## SET TASK 1:
Name every vehicle model recommended in the article below about summer road-trip vehicles.
## SET TASK 2:
Pick up the article below about summer road-trip vehicles after its final sentence and keep writing it.

___ TEXT TO READ ___

DETROIT — It's a good summer to take the family on a road trip. Domestic airfares are expected to rise an average of 22 percent compared with last summer, when travel was dampened by the recession, according to some travel advisories. But gas prices should stabilize or even go lower heading into the summer travel season. At the same time, an incentive war sparked by Toyota is still in full swing, holding down prices on new road trip-ready cars and trucks. Whether you're hauling the family to Mount Rushmore or heading to the nearest lake for a picnic, here are some vehicles to think about.

Dee-Ann Durbin, Associated Press

Taking a crowd?

The 2010 Chevrolet Suburban seats nine adults and still has 46 cubic feet of cargo space behind the rear seats, according to Kelley Blue Book, which lists the Suburban among its top family vehicles. The Suburban gets 21 miles per gallon on the highway and starts around $41,000.

Towing a boat?

The Ford Expedition SUV can haul up to 9,200 pounds and comes standard with a trailer sway control system that applies the brakes and keeps the vehicle and trailer on track. The 2010 Expedition will set you back at least $40,000 and gets 20 mpg. A midsize option, Toyota Motor Co.'s 4Runner, can tow up to 5,000 pounds and has family-friendly touches like front and rear power outlets. It starts at $27,500 and gets 23 mpg.

Going on a picnic?

The 2010 Ford Flex, above, comes with an optional fridge in the second-row console that can chill seven 12-ounce cans. It also has a freeze mode for ice cream. The 2010 Flex Limited starts at $36,000 and gets 24 mpg on the highway. You can also store your picnic basket in the 2010 Honda CR-V, which has a shelf that splits the cargo area into two levels. The shelf hides in the floor when you don't need it. The CR-V EX, which includes the cargo shelf, starts at $24,000 and gets 28 mpg.

___ DATA ROWS ___

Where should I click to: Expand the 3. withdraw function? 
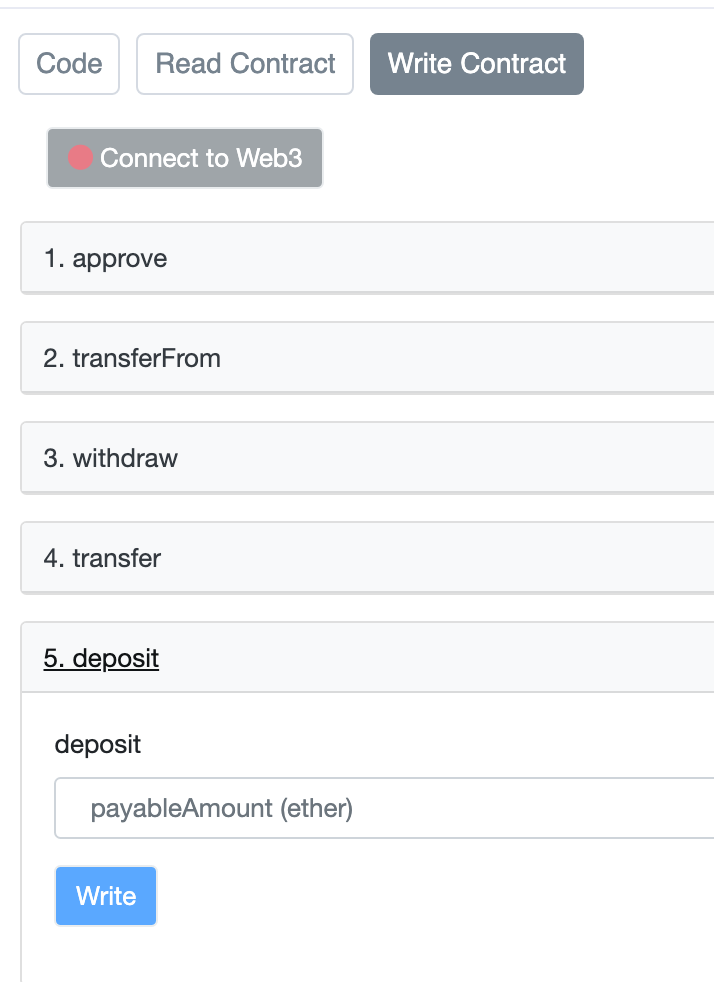[x=367, y=458]
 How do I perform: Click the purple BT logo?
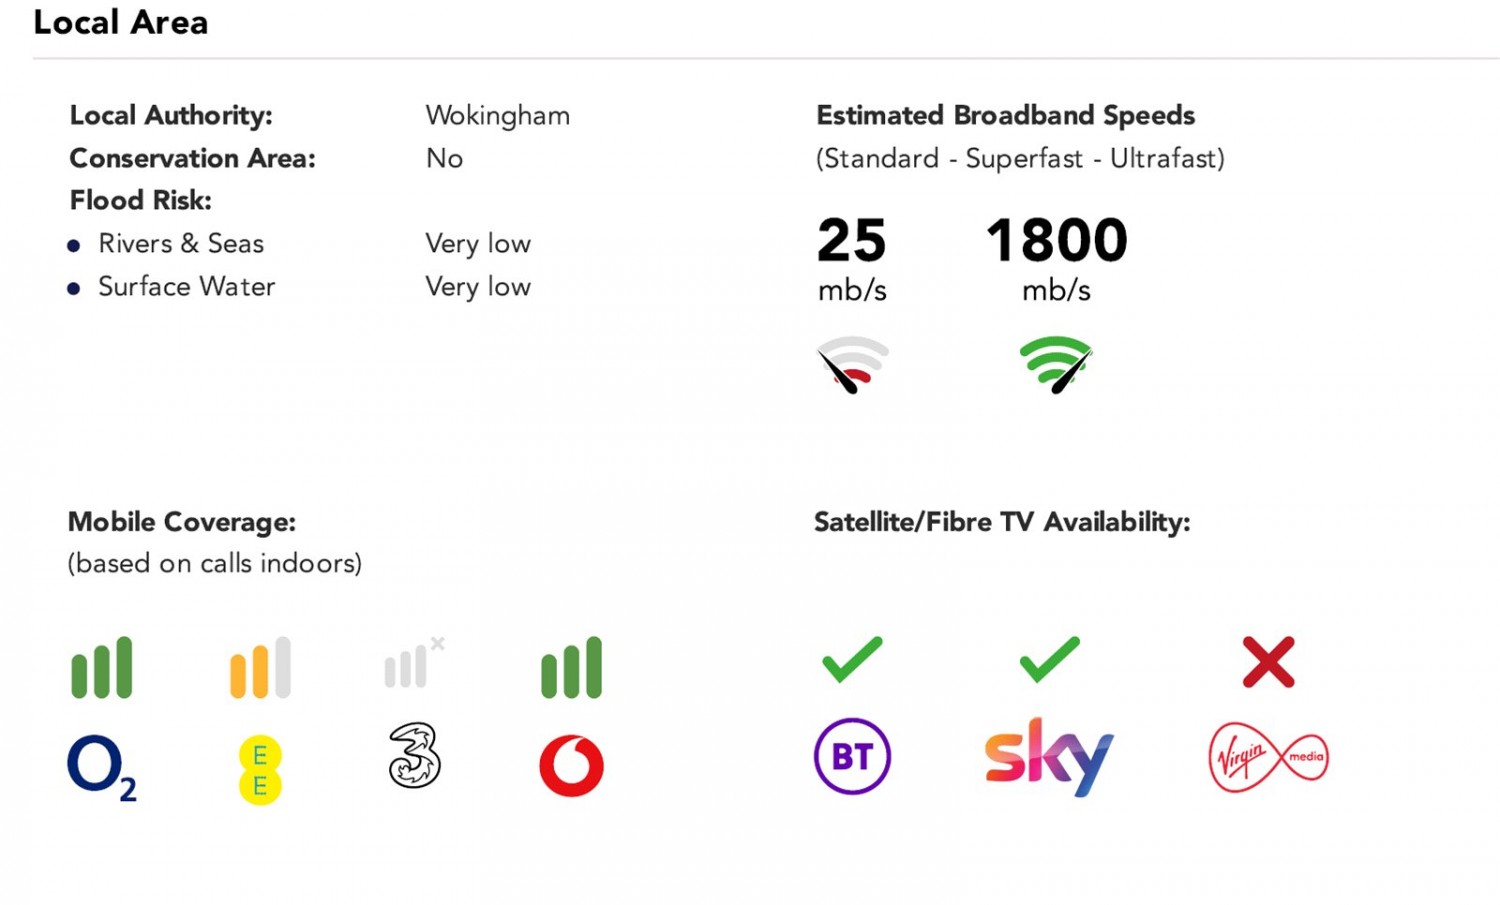(852, 756)
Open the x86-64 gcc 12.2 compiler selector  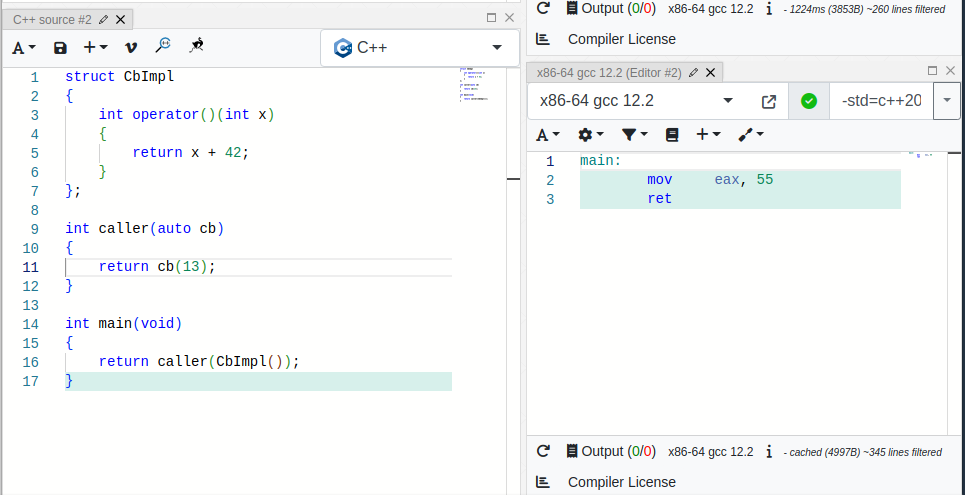pyautogui.click(x=636, y=101)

___

## OUTPUT 1:
Chevrolet Suburban
Ford Expedition
Toyota 4Runner
Ford Flex
Honda CR-V

## OUTPUT 2:
Bringing the bikes?

The 2010 Subaru Outback has a built-in roof rack with crossbars that swing into position when they're needed and retract if you want to reduce wind noise and improve aerodynamics. The roof rack hauls up to 100 pounds. If you're planning to travel on rocky roads, the Outback also has the highest ground clearance of any crossover. The Outback starts at $23,000. With a four-cylinder engine, it gets 29 mpg.

Need entertainment?

Consider the Chrysler Town and Country, which beams three family-friendly networks, including Nickelodeon, to two separate television screens in the second and third rows. The screens also play DVDs and video games, and wireless headphones are included. Bonus: The second-row seats rotate 180 degrees to face the third row, so passengers can play games around a removable table. The Town and Country Touring, with the TV package, starts at $33,000 and gets 24 mpg on the highway.

Fuel economy?

The Mazda5 offers minivan convenience — think sliding doors and comfy second-row chairs with under-seat storage — in a smaller package. It gets 27 mpg on the highway and starts at $19,000. Edmunds.com also recommends the Volkswagen Jetta TDI sedan, with a diesel engine that can get 42 mpg on the highway. That's just 6 mpg less than the Toyota Prius hybrid, according to government fuel economy figures. The Jetta TDI starts at $23,000.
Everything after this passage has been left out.